Signal.co.id – Agenda persidangan perkara dugaan pembunuhan satu keluarga di Blok Paoman, Kabupaten Indramayu, kembali digelar di Pengadilan Negeri Indramayu, Kamis (11/6/2026). Dalam sidang tersebut, Jaksa Penuntut Umum (JPU) menyampaikan perkembangan terkait pemeriksaan digital forensik dan tes DNA yang sebelumnya diminta untuk melengkapi pembuktian perkara.

Di hadapan majelis hakim, JPU menjelaskan bahwa proses pemeriksaan oleh Pusat Laboratorium Forensik (Puslabfor) Polri masih berlangsung sehingga ahli belum dapat hadir memberikan keterangan di persidangan.

Sementara itu, terkait pemeriksaan DNA terhadap sampel darah yang ditemukan di toko milik korban, JPU menyebut proses pemeriksaan telah memasuki tahap akhir dan hasilnya telah keluar. Namun, berita acara hasil pemeriksaan hingga saat ini belum diterima.

Oleh karena itu, Majelis Hakim memutuskan menunda persidangan hingga Rabu, 17 Juni 2026. Pada sidang berikutnya, hasil pemeriksaan DNA akan diajukan terlebih dahulu sebagai bahan baru sebelum pembacaan tuntutan oleh jaksa.

Usai sidang, kuasa hukum terdakwa, Toni RM, menyatakan pihaknya pada prinsipnya mendukung upaya menghadirkan ahli digital forensik demi mengungkap fakta secara terang benderang.

“Pada prinsipnya kami juga berharap ahli itu datang untuk mengungkap kebenaran. Ingin supaya terang benderang, terutama terkait apa yang ada di CCTV,” kata Toni.

Menurutnya, keberadaan ahli digital forensik penting untuk menjelaskan keaslian dan relevansi bukti elektronik yang selama ini menjadi bagian dari pembuktian perkara.

“Untuk memastikan otentikasi, keutuhan, kemudian relevansi isi bukti elektronik dengan peristiwa yang didakwakan, yang bisa menerangkan adalah ahli digital forensik,” ujarnya.

Ia menjelaskan, apabila hasil digital forensik nantinya telah selesai tetapi ahli tidak dihadirkan ke persidangan, maka tidak akan ada pihak yang dapat menjelaskan secara teknis makna dari temuan-temuan dalam bukti elektronik tersebut.

Meski demikian, Toni mengaku menghormati keputusan majelis hakim yang memilih melanjutkan proses persidangan sambil menunggu hasil pemeriksaan tambahan tersebut.

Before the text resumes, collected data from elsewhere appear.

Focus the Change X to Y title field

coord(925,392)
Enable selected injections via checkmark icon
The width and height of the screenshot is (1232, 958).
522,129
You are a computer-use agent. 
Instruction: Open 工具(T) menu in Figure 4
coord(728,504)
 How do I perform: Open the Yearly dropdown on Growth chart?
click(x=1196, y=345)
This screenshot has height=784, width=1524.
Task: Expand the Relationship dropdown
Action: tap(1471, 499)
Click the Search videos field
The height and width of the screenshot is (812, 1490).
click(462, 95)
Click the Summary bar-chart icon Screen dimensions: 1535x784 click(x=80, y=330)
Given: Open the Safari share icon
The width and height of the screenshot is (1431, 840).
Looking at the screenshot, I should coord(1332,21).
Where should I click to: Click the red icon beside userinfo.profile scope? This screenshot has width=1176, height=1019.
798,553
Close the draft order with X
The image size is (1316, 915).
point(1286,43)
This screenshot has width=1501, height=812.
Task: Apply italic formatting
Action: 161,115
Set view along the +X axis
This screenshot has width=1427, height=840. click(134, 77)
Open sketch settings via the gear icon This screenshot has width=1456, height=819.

Selain menantikan hasil digital forensik, Toni juga mengaku penasaran dengan hasil tes DNA terhadap sampel darah yang ditemukan di lokasi kejadian.

“Kami juga penasaran apakah darah yang ditemukan di toko itu darah korban atau bukan. Apapun yang terungkap di persidangan tentu bagus untuk membuat perkara ini semakin terang benderang,” pungkas Toni.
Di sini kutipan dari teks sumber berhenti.